The Commerce Journal

Local News

May 28, 2013

Details of drug testing policy yet to be finalized

COMMERCE — The Commerce Independent School District Board is planning on implementing a mandatory drug-testing program for students, although the specifics of the policy have yet to be ironed out.

CISD Superintendent Blake Cooper said it is a random system and will only include a pool of students who are in extracurricular activities such as sports, band and other UIL events.

According to Cooper, the system would pull random student ID numbers every month to be tested.

Before serving as superintendent at CISD, Cooper workedl in Edgewood, where he also implemented a drug testing policy. He said, at first, many of the parents had concerns about the system being truly random, but near the end of his tenure there he said most parents opted to have their children tested.

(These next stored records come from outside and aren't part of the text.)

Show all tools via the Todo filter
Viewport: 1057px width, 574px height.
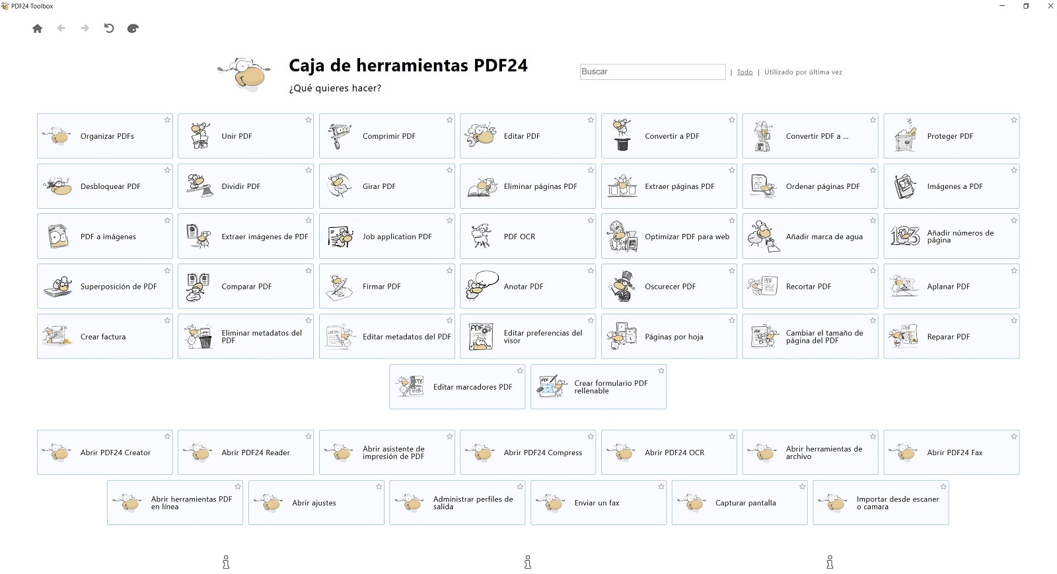745,73
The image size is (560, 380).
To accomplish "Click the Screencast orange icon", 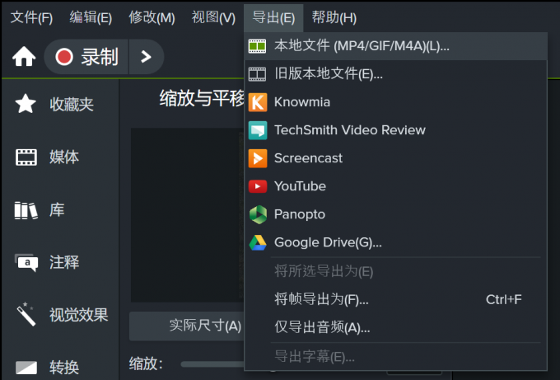I will tap(258, 158).
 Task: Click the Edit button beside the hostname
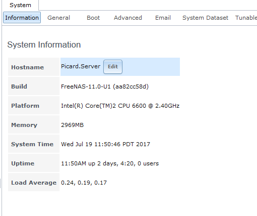[x=113, y=67]
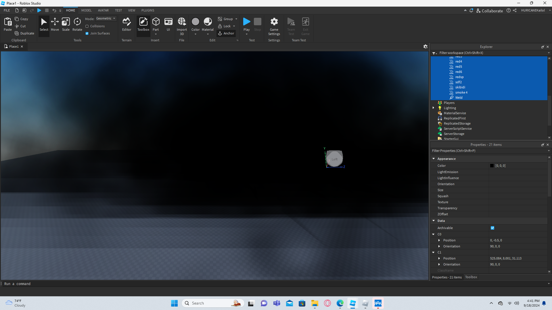This screenshot has height=310, width=552.
Task: Select the Scale tool
Action: tap(66, 24)
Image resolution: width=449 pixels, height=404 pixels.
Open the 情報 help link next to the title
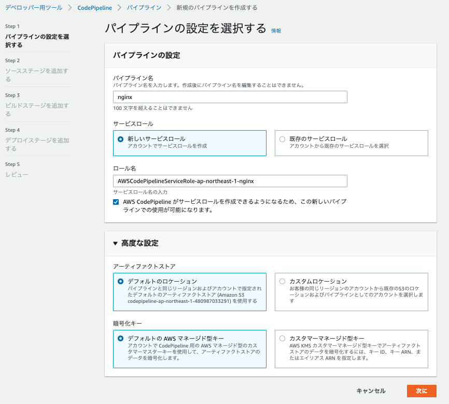click(275, 31)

“The initial concern was that we were going to pick out certain students, but, by the time we left, 95 percent of kids were in the pool,” he said. “Those parents used it to help their kid keep in line.”

CISD Board President Willie Blow said although he is not against drug testing, he is against testing without probable cause.

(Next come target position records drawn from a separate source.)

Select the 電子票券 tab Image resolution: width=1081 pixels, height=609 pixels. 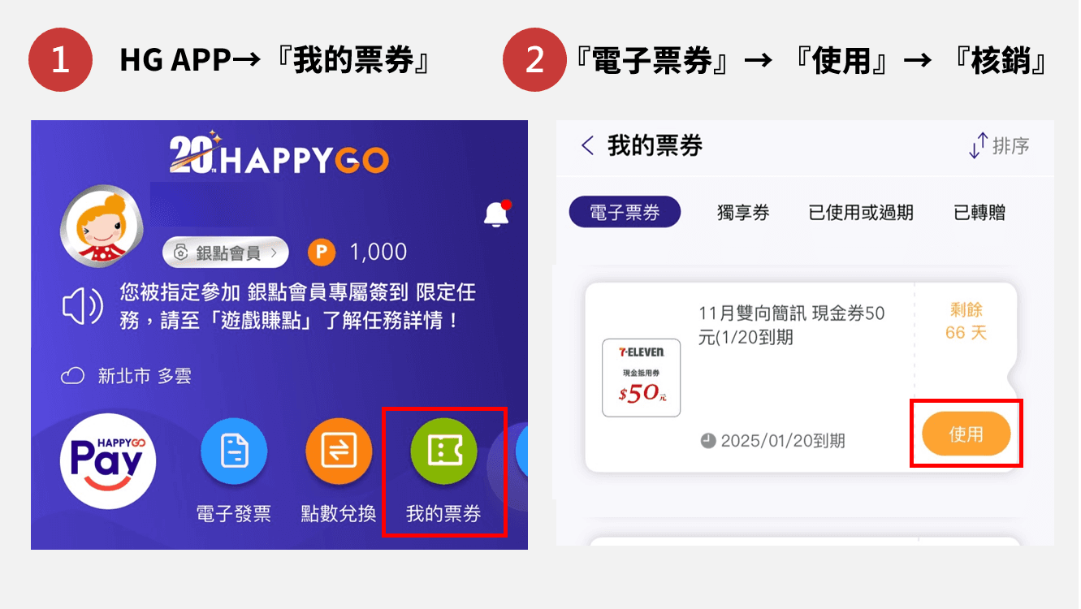(x=625, y=212)
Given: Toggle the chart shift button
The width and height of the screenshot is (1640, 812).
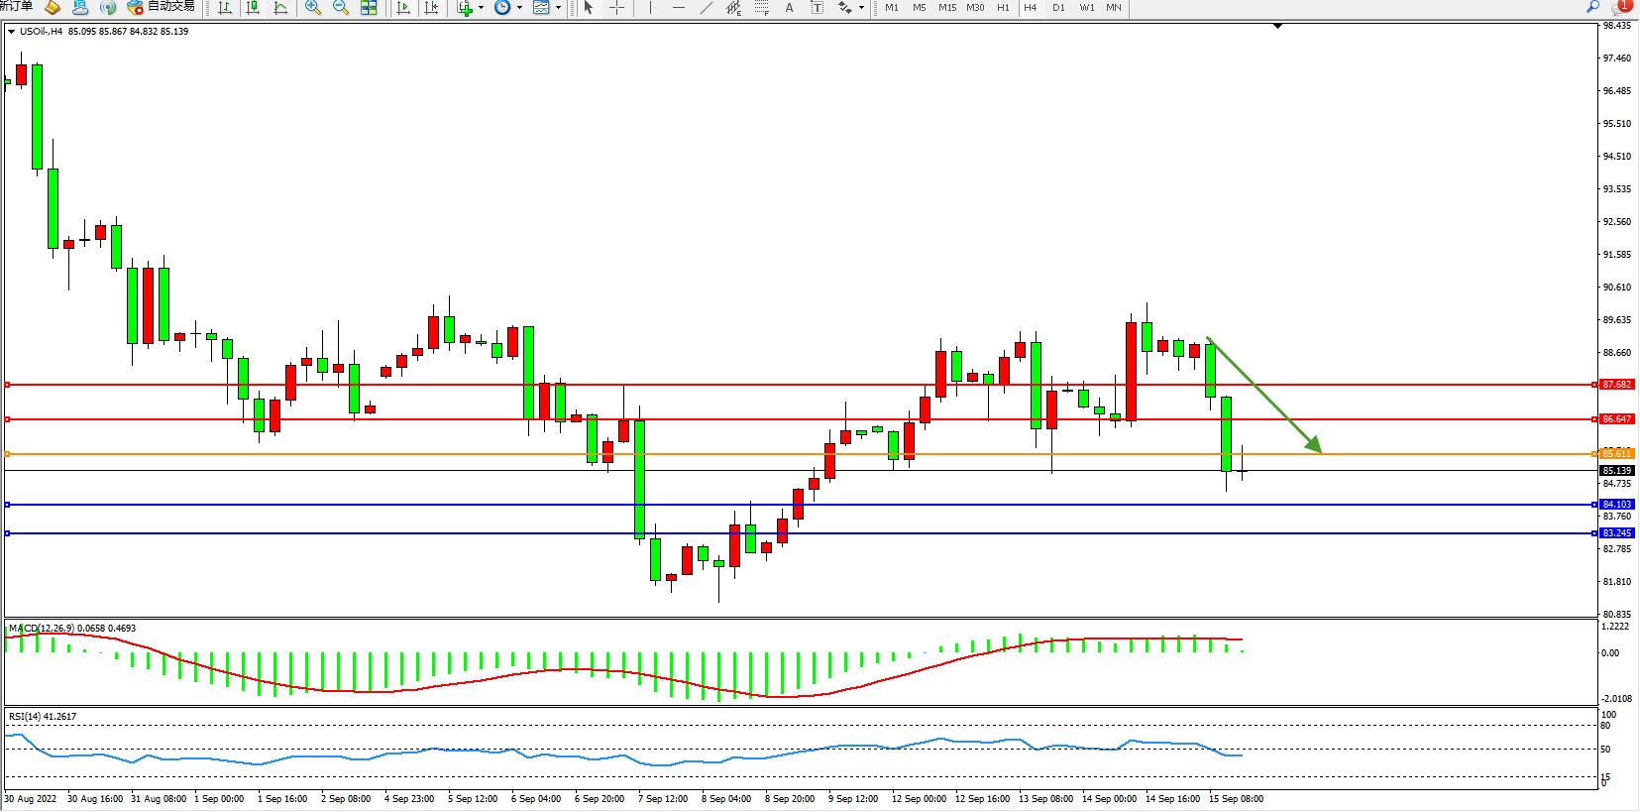Looking at the screenshot, I should pos(431,8).
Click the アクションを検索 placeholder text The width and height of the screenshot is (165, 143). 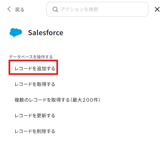[x=79, y=9]
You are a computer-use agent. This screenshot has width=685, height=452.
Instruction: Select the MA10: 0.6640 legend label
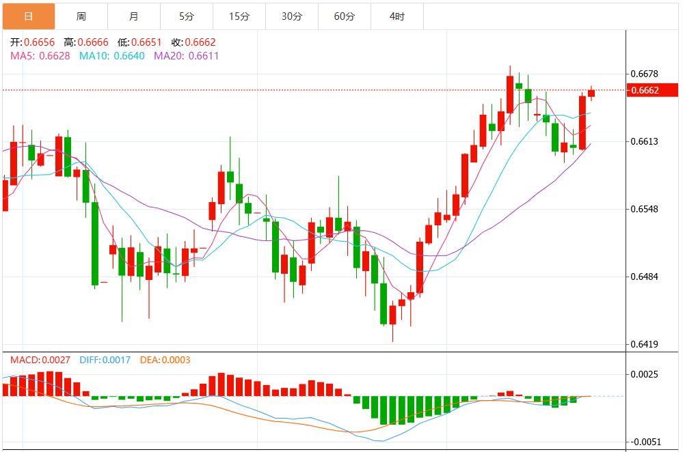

“I am against mandatory drug testing without probable cause,” he said, adding that it seems to him to be a guilty until proven innocent procedure.

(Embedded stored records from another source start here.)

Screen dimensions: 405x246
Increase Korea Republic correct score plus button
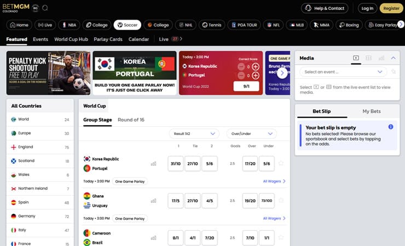(256, 67)
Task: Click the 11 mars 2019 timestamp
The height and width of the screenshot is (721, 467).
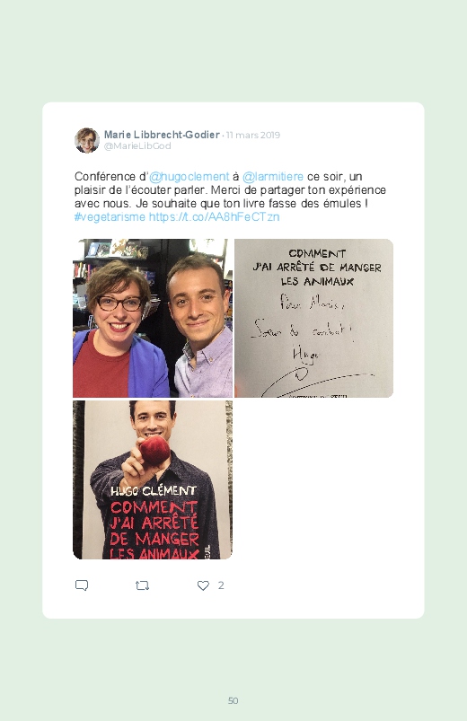Action: 253,136
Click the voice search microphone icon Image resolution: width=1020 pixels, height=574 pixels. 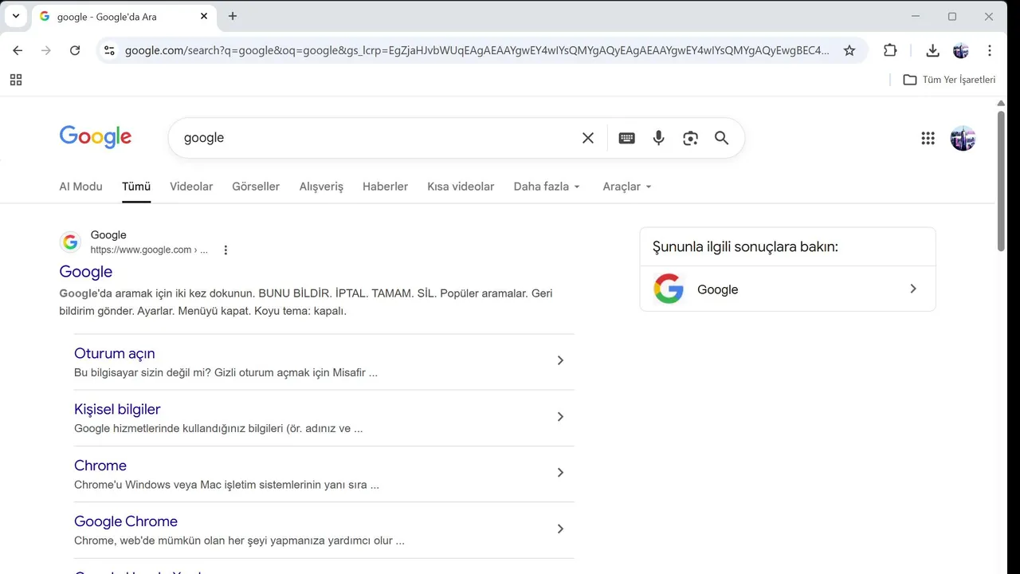[x=658, y=138]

According to Cooper, under the policy, if a student tests positive for drug use, the first offense is a six-to-nine-week probation from extracurricular activities; the second is one full year from programs and the third is a bar for the remainder of the student’s high school career.

Since the policy would include CMS students as well, the board discussed whether a student who tested positive in middle school would have that carry over to high school.

Randy Starks, secretary for the CISD School Board, said the testing should be more lenient on middle school students since children can develop maturity wise from middle to high school.

“I would be comfortable with a kid being given the opportunity to be in the program that will be tested in high school,” he said. “I’d hate to see kids not given an opportunity in high school.”

Cooper said the most important aspect of the program is to give a student who is asked to do drugs another reason to say no.

“The whole purpose of doing this is to give kids an outlet, a chance to say ‘no’,” he said.

The board is expected to hold a vote on the policy during the June 17 meeting.